Complete Binary Tree | DSA in C++ - Software Development PDF Download

Introduction

In the field of data structures and algorithms, binary trees are a fundamental concept. Among them, a complete binary tree is a special type of binary tree that has its nodes filled in a left-to-right order. This article aims to provide a comprehensive understanding of complete binary trees, including their properties, representation, and basic operations, using simple code examples in C++.

What is a Complete Binary Tree?

Properties of Complete Binary Trees

• In a complete binary tree with n nodes, the height of the tree is log₂(n) + 1.
• The number of nodes at the last level or the deepest level is between 1 and 2^(height-1), inclusive.
• A complete binary tree can be uniquely represented using an array.

Representation of Complete Binary Trees

To represent a complete binary tree using an array, we can assign array indices to the nodes of the tree. For a node at index i:

• Its left child is at index 2i + 1.
• Its right child is at index 2i + 2.
• Its parent is at index floor((i - 1) / 2).

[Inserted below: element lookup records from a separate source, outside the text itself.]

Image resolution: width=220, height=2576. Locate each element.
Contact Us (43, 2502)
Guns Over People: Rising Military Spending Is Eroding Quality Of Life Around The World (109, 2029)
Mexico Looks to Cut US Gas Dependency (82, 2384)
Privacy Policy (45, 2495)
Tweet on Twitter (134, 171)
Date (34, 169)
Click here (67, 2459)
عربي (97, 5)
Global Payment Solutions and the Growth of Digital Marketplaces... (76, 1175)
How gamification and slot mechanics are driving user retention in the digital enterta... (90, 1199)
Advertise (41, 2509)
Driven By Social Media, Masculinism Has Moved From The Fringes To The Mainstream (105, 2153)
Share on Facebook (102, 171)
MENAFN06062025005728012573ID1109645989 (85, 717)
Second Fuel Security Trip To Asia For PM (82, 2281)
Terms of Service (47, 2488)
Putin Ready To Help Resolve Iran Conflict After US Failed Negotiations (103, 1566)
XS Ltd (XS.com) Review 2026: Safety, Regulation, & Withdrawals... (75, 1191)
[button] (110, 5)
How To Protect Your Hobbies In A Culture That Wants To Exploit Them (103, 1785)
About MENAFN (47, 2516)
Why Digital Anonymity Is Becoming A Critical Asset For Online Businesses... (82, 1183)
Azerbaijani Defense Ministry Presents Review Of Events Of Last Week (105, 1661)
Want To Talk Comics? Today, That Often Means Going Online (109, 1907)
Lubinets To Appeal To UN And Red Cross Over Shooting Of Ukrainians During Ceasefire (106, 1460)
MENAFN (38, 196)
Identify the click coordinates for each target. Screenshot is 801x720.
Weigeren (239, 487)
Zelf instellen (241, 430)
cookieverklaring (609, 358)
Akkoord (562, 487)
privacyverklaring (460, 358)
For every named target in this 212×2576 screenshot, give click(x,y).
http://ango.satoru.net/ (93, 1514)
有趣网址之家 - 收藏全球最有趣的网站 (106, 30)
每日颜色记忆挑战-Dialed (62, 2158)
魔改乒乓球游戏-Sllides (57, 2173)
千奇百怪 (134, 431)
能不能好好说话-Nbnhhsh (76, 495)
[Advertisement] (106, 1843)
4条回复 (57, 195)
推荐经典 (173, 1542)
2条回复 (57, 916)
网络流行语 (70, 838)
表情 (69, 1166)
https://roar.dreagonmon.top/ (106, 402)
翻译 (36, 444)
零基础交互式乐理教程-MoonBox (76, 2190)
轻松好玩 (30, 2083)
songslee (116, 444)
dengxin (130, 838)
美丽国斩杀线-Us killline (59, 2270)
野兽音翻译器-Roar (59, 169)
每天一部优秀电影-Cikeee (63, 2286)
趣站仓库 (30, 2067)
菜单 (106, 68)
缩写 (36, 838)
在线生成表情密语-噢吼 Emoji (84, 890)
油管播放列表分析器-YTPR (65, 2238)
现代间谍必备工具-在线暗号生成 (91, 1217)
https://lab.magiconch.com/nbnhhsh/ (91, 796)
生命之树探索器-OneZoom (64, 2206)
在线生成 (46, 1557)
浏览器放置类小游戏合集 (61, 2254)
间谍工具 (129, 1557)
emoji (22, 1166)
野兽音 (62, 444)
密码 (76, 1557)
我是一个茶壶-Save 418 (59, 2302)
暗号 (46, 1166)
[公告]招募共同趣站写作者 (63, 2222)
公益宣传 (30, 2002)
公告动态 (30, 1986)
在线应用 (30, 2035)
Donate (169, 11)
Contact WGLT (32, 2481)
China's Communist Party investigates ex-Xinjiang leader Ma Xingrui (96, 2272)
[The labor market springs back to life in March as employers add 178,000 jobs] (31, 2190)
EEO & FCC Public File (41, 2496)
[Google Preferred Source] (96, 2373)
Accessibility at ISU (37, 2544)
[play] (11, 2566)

Basic Operations on Complete Binary Trees

• Insertion: To insert a node into a complete binary tree, we typically start by inserting the new node in the last available position (leftmost position) of the last level. If the last level is already filled, we move to the next level, always adding new nodes from left to right.
• Deletion: Deletion in a complete binary tree is performed by replacing the node to be deleted with the last node in the tree and then removing the last node. After deletion, if the tree no longer satisfies the complete binary tree property, we perform heapify operations to restore it.

Code Examples and Output

Let's illustrate the concepts with some code examples in C++:

Representation of Complete Binary Tree:

#include <iostream>

using namespace std;

// Complete Binary Tree representation using an array

void displayCompleteBinaryTree(int arr[], int size) {

    for (int i = 0; i < size; i++)

        cout << arr[i] << " ";

}

int main() {

    int arr[] = {1, 2, 3, 4, 5, 6, 7};

    int size = sizeof(arr) / sizeof(arr[0]);    

    cout << "Complete Binary Tree: ";

    displayCompleteBinaryTree(arr, size);  

    return 0;

}

Output:

Complete Binary Tree: 1 2 3 4 5 6 7

Insertion in Complete Binary Tree:

#include <iostream>

using namespace std;

// Complete Binary Tree representation using an array

void insertNode(int arr[], int& size, int value) {

    size++;

    int i = size - 1;

    while (i > 0 && arr[(i - 1) / 2] < value) {

        arr[i] = arr[(i - 1) / 2];

        i = (i - 1) / 2;

    }

    arr[i] = value;

}

int main() {

    int arr[100] = {1, 2, 3, 4, 5, 6, 7};

    int size = 7;

    int value = 8;

    insertNode(arr, size, value);

    cout << "Updated Complete Binary Tree: ";

    displayCompleteBinaryTree(arr, size);

    return 0;

}

Output:

Updated Complete Binary Tree: 1 2 3 4 5 6 7 8

Sample Problems and Solutions

Problem 1: Find the height of a complete binary tree given the number of nodes as input.

The height of a complete binary tree with n nodes can be calculated using the formula log₂(n) + 1.

Problem 2: Delete the root node in a complete binary tree and restore its completeness.

To delete the root node, we replace it with the last node in the tree and then remove the last node. After deletion, we perform heapify operations if necessary to restore the complete binary tree property.

Conclusion

In this article, we have explored complete binary trees in data structures and algorithms. We discussed their properties, representation using arrays, and basic operations like insertion and deletion. By understanding these concepts and practicing with the provided code examples, beginners can enhance their understanding of complete binary trees and apply them in solving various programming problems.